(Raw data begins)

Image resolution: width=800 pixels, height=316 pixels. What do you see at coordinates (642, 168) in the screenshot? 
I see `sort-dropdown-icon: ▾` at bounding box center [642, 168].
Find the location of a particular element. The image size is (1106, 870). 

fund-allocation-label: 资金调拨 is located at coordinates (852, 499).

(Raw data ends)
(Raw data begins)

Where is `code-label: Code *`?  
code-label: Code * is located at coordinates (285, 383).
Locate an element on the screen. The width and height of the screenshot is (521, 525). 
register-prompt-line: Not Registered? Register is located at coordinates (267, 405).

(Raw data ends)

* [Work instruction] Please restate word for word the records starting at the line that contains "Find the location" and ending at the line that contains "fund-allocation-label: 资金调拨 is".

* [Answer to the problem]
Find the location of a particular element. The image size is (1106, 870). 

fund-allocation-label: 资金调拨 is located at coordinates (852, 499).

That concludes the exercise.